> _Problem to solve_
Copy verbatim the span of lines beginning at the line that contains "Select the Καλύτερη sorting tab" and ending with the final line of the data. Exclude pictures from the copy.

━━━━━ Extracted material

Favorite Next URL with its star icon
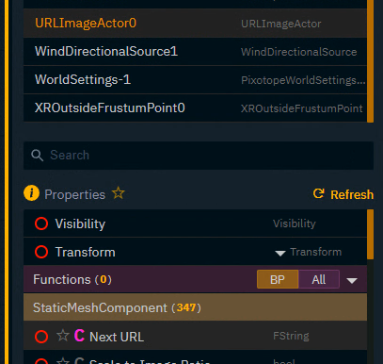The width and height of the screenshot is (383, 364). coord(63,336)
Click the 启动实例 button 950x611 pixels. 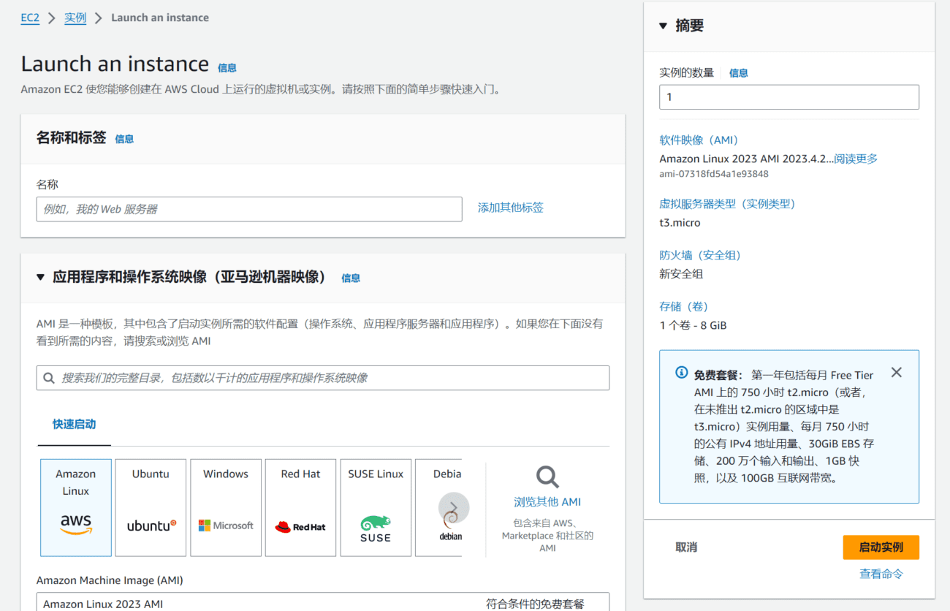(x=881, y=547)
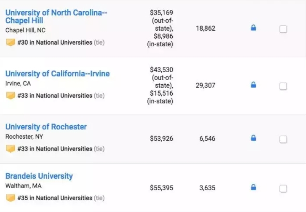Click the lock icon for University of Rochester
This screenshot has height=212, width=306.
[253, 138]
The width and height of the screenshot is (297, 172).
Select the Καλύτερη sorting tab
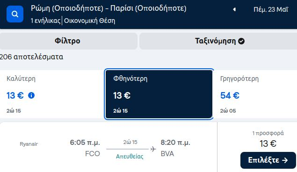tap(52, 94)
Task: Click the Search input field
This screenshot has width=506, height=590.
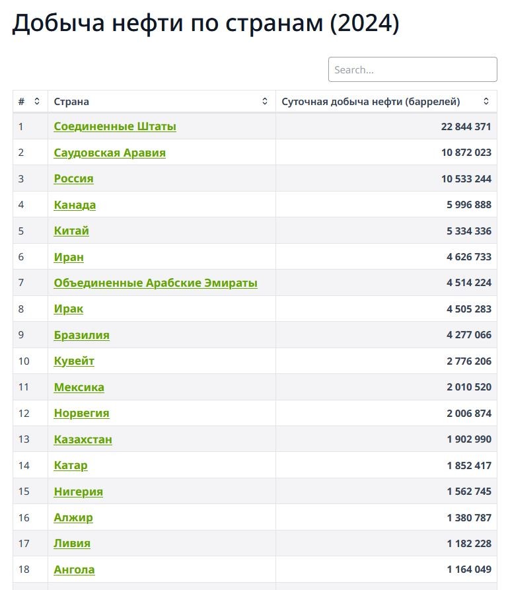Action: (x=413, y=69)
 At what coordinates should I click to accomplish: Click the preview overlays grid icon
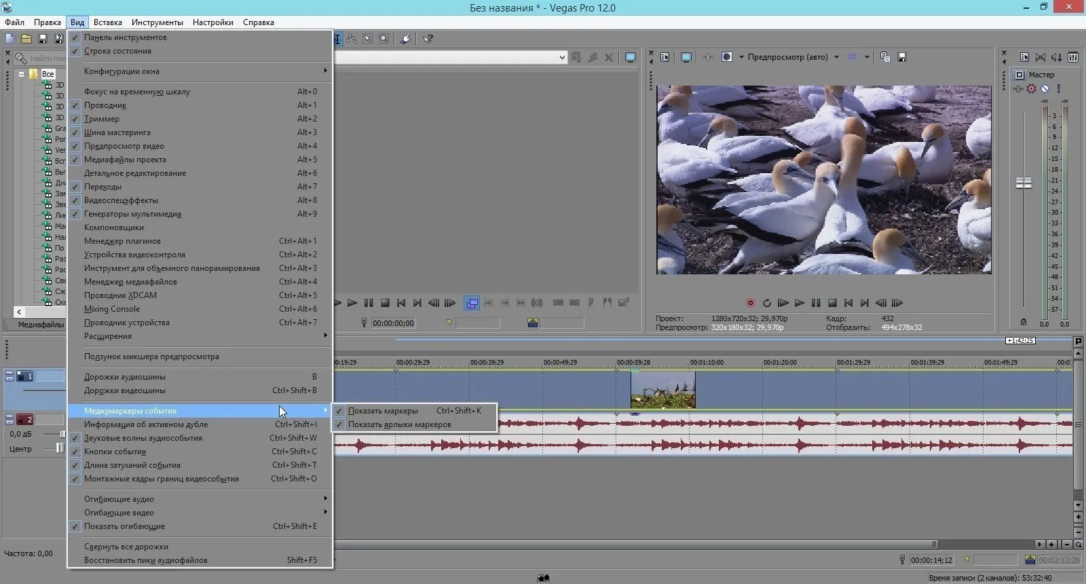(x=853, y=57)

━━━━━━━━━━

> _Reply_
Select the Καλύτερη sorting tab
tap(52, 94)
Task: Click the Search input field
This screenshot has width=506, height=590.
Action: (x=413, y=69)
 At what coordinates should I click to accomplish: Click the preview overlays grid icon
(x=853, y=57)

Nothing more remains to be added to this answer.